Rising rates turned Wealthfront’s cash account into a self funded growth engine. Instead of paying high marketing costs to win a new investor, Wealthfront could offer an eye catching APY on cash, keep a spread from partner bank deposit economics, and then pull those users into higher value products like automated investing, bonds, and borrowing. That is why cash did not just add balances, it improved customer acquisition and monetization at the same time.

  • The mechanics are simple. Wealthfront sweeps customer cash to partner banks, those banks pay Wealthfront for the deposits, and Wealthfront shares part of that yield back with users as APY. When Fed rates rose, the gross pool of interest income got much larger, so Wealthfront could advertise a much better rate without giving away all of the economics.
  • This was stronger than the old robo model. Wealthfront’s traditional robo product charges about 0.25% of AUM, while cash accounts monetize at roughly 0.40% per dollar deposited. In 2023, that helped push Wealthfront AUM from $31B to $55B and revenue to $184M, while Betterment saw the same pattern with reserve accounts lifting AUM and revenue growth.
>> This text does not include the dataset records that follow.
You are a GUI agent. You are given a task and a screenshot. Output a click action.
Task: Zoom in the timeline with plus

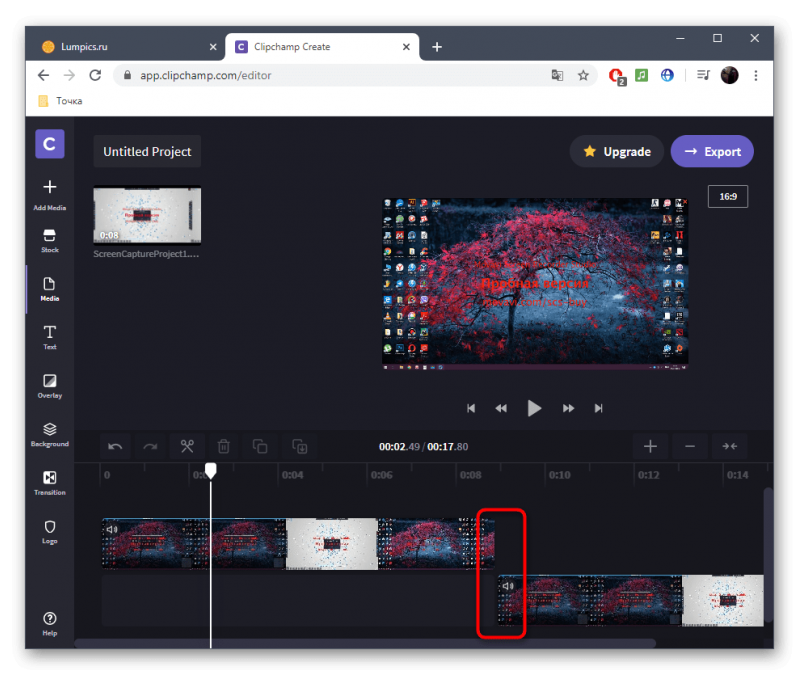[650, 447]
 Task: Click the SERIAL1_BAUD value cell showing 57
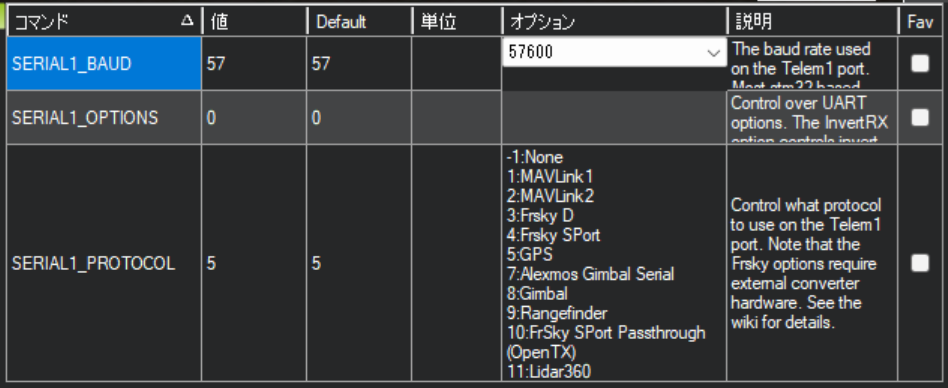coord(255,63)
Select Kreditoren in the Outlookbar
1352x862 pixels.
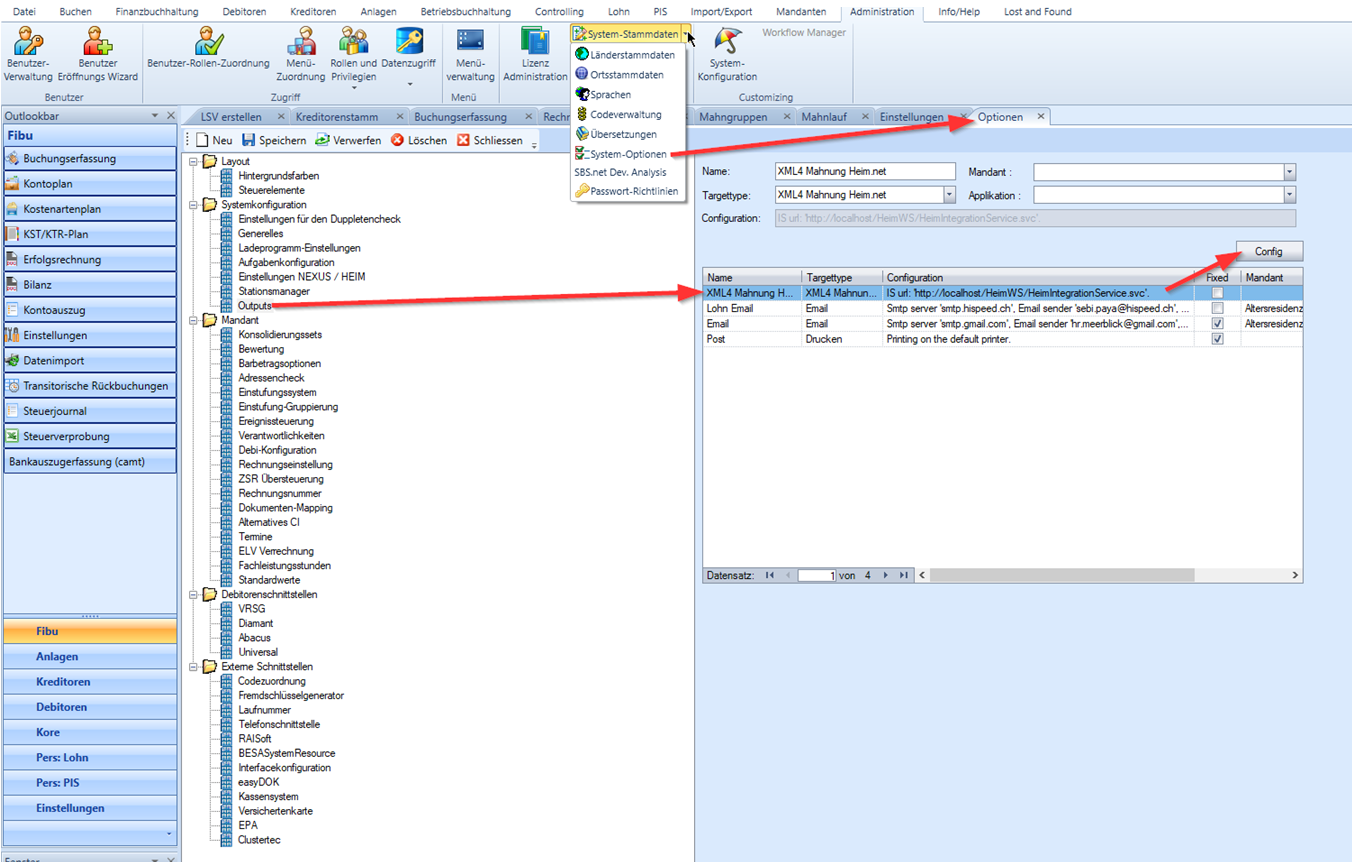63,682
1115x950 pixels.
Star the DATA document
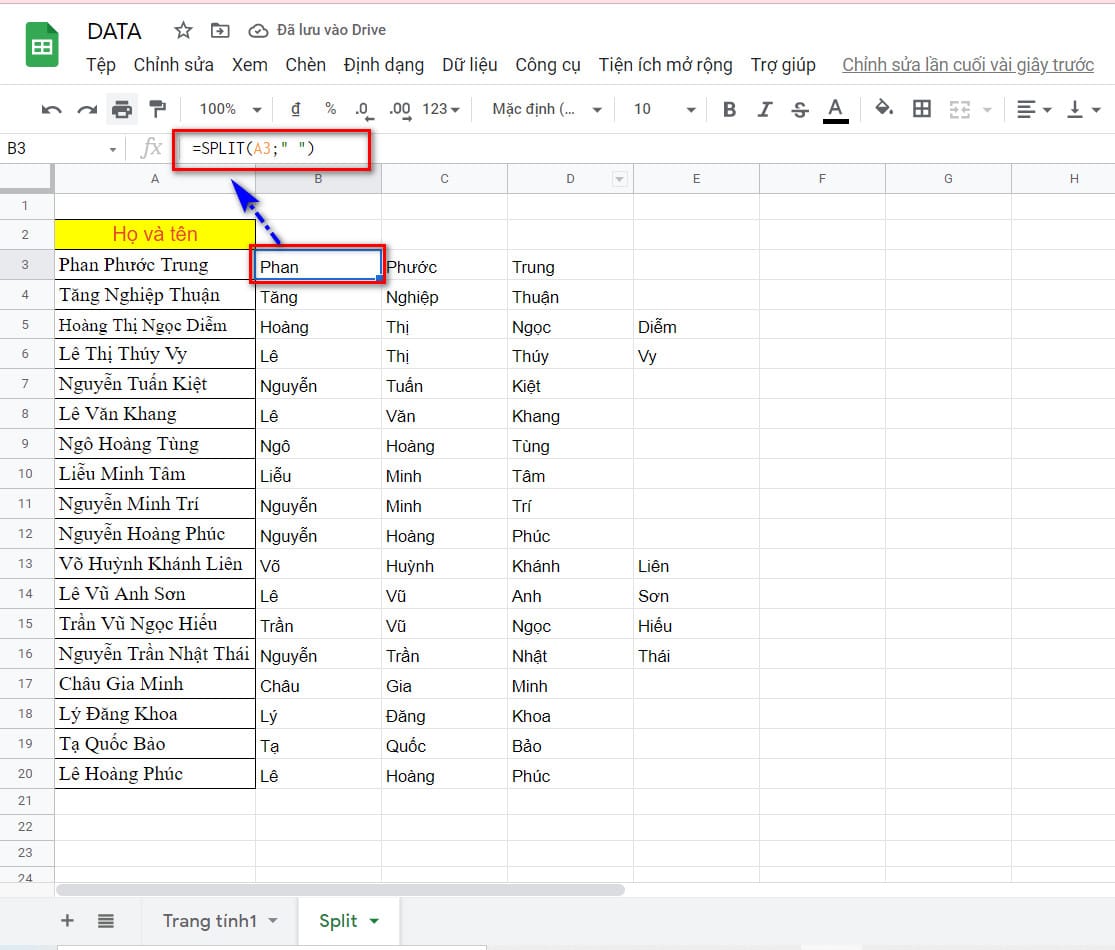[183, 31]
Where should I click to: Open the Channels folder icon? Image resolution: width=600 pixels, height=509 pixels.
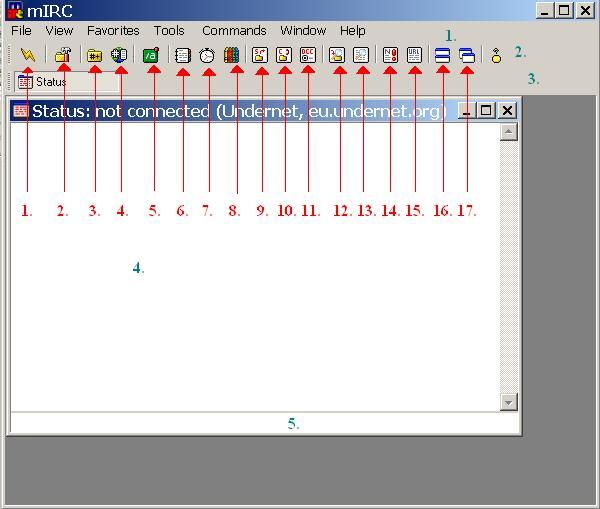click(94, 56)
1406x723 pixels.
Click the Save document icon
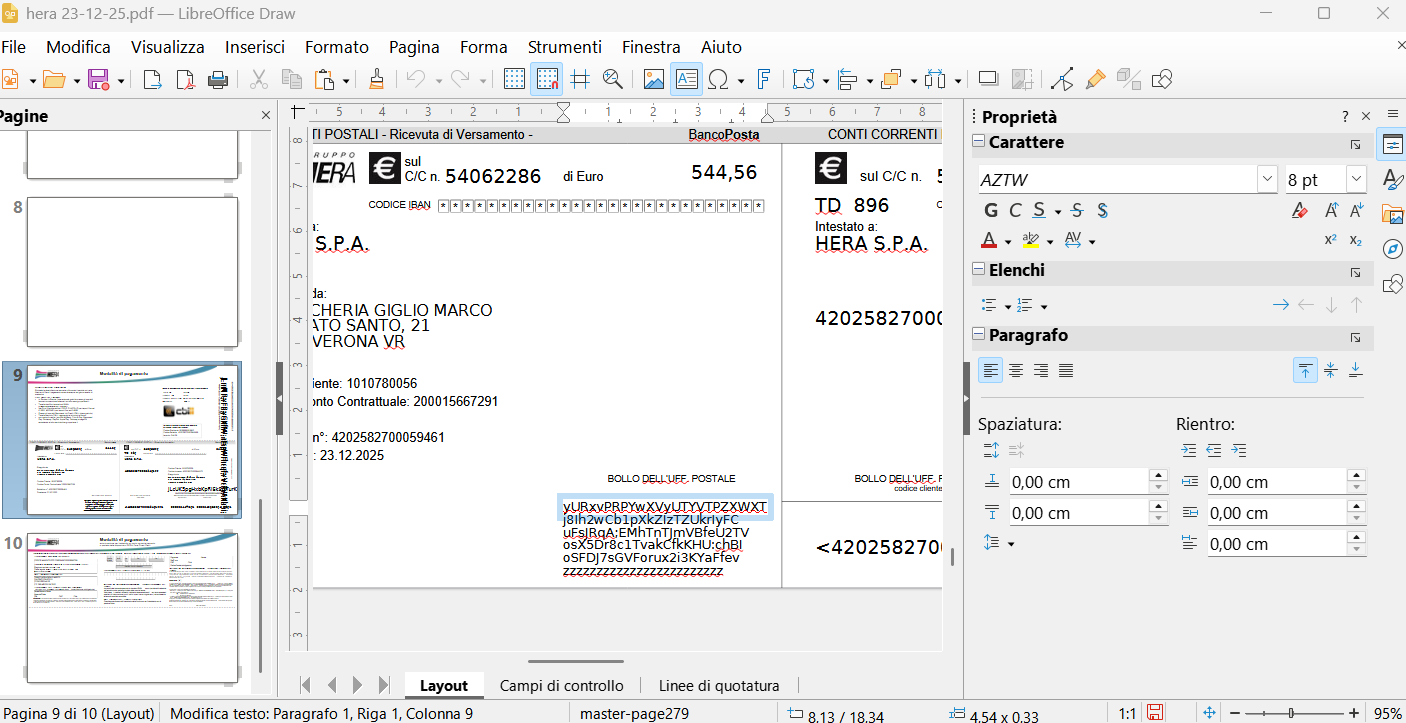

  • The broader backdrop was a very expensive customer acquisition market. Internal research on the category notes robo advisor CAC had climbed above $650, which made yield sharing especially powerful because the product itself became the ad. A high APY headline pulled in rate sensitive savers who might never have clicked on a generic investing ad.

The next phase is about converting rate shoppers into full relationship customers before rates normalize further. Wealthfront’s advantage will come from using cash as the front door, then moving balances into investing, direct indexing, bonds, and lending products that make each acquired customer worth more over time.